Nella tenuta della famiglia Pascarelli Sinatra, è stata inaugurata la ricostruzione della tenda in cui fu firmato l’Armistizio tra Italia e Alleati, alla presenza del sindaco Italia e autorità civili e militari
A San Michele, a pochi chilometri da Cassibile, è stata inaugurata la Tenda dell’Armistizio, il progetto voluto da Lucia Pascarelli Sinatra, quinta generazione della famiglia proprietaria della storica tenuta, per restituire al territorio la memoria della firma dell’Armistizio tra Italia e Alleati, avvenuta proprio in quell’angolo di Sicilia il 3 settembre 1943.
Il progetto, realizzato all’interno della tenuta oggi sede del Donna Coraly Country Boutique Hotel, riproduce fedelmente la tenda in cui venne sottoscritto l’accordo. All’interno, la storia viene raccontata attraverso schermi touch, documenti e contenuti dedicati allo sbarco alleato in Sicilia, insieme a proiezioni immersive di alcuni personaggi legati all’Operazione Husky, pensate per restituire gli avvenimenti dal punto di vista di chi li visse direttamente. La scenografia porta la firma dell’architetto Vito Giuffrida, mentre il sistema digitale interattivo che accompagna la visita è stato progettato e realizzato da Leonardo Sorbello. I testi e i contenuti narrativi sono stati curati da Alessandra Faro.

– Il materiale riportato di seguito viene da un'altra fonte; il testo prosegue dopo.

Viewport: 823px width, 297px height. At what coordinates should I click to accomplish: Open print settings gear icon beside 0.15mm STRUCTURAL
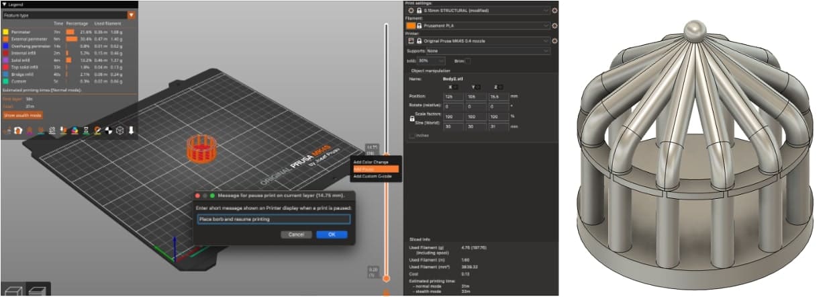point(554,11)
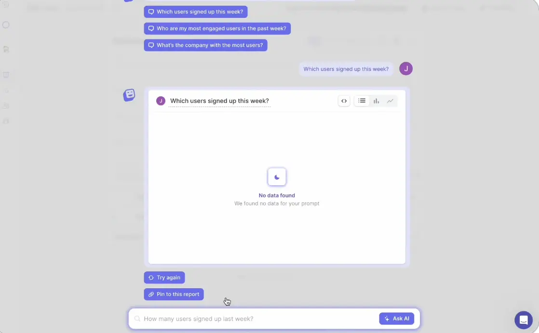The height and width of the screenshot is (333, 539).
Task: Open the chat support bubble icon
Action: 524,320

All’inaugurazione hanno preso parte numerose autorità civili e militari, insieme a esponenti del mondo imprenditoriale e culturale. Il taglio del nastro è stato affidato al sindaco di Siracusa Francesco Italia. Tra i presenti anche il Questore di Siracusa, Aldo Fusco, il capitano di vascello Daniel Martins, comandante della base NAS di Sigonella, e il comandante Andrea Borgh, in rappresentanza della Marina Militare, insieme a figure del mondo dell’impresa come Maria Pia Prestigiacomo e Cristina Busi Ferruzzi. Presente anche il sindaco di Avola Rossana Cannata, intervenuta per sottolineare il legame familiare che unisce Avola alla famiglia di Lucia Pascarelli Sinatra.
Nel corso della cerimonia, il parroco di Isola, Don Giuseppe, ha posto al centro del proprio intervento il tema della pace, uno dei motivi che hanno ispirato la nascita del progetto, pensato non solo per custodire la memoria di un momento decisivo della Seconda guerra mondiale, ma anche come occasione di conoscenza e riflessione.

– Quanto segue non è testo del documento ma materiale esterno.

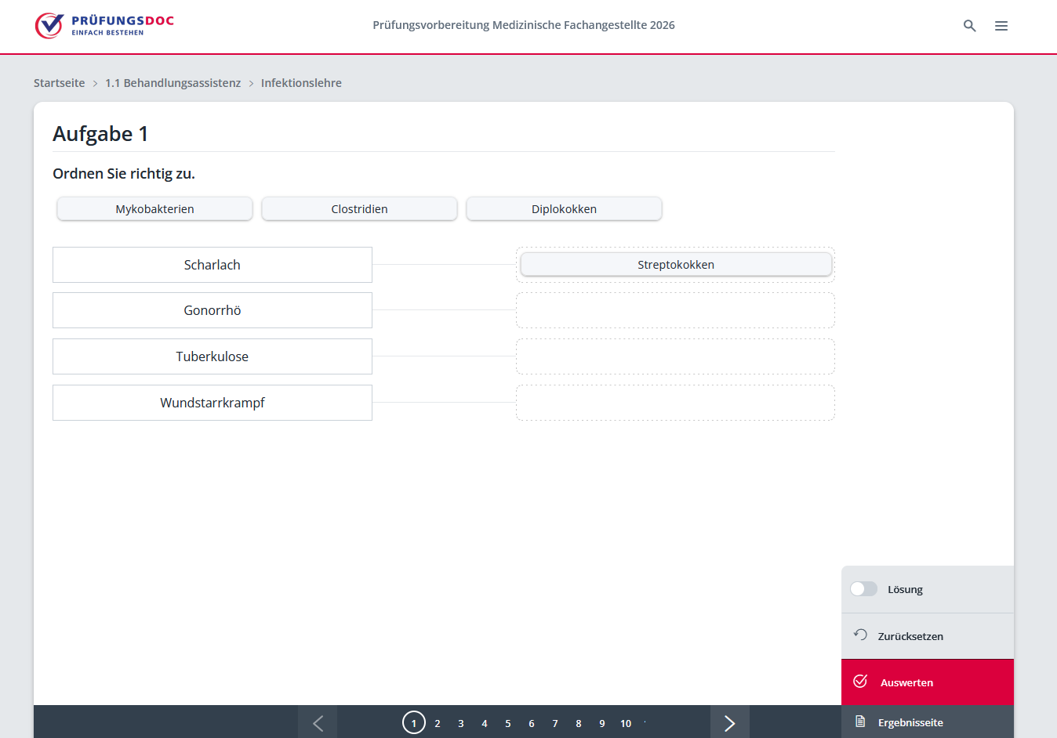Open the search magnifier icon

[970, 26]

La storia della Tenda è legata a doppio filo a quella della tenuta. Nel 1943, nell’ambito dell’Operazione Husky, l’area tra Torre Cuba e San Michele fu scelta dagli Alleati per la realizzazione di un accampamento e di un aeroporto militare, dando vita al Fairfield Camp, che occupò i terreni della proprietà durante i mesi dello sbarco. La famiglia proprietaria fu direttamente coinvolta in quegli eventi: Corrado Grande, bisnonno di Lucia Pascarelli Sinatra, e la moglie Aline Sdrin, anche grazie alla conoscenza della lingua inglese, divennero un punto di riferimento per gli Alleati presenti a San Michele, una memoria familiare tramandata nel tempo e oggi restituita alla collettività.
L’iniziativa si affianca al percorso già avviato da Lucia Pascarelli Sinatra con la ricostruzione della Pietra della Pace, il cippo lasciato dai soldati alleati prima di lasciare il campo e in seguito trafugato nel 1953, di cui nel 2016 è stata realizzata una riproduzione fedele sulla base di fotografie d’archivio, contribuendo anche all’ufficializzazione delle coordinate dell’antico campo militare.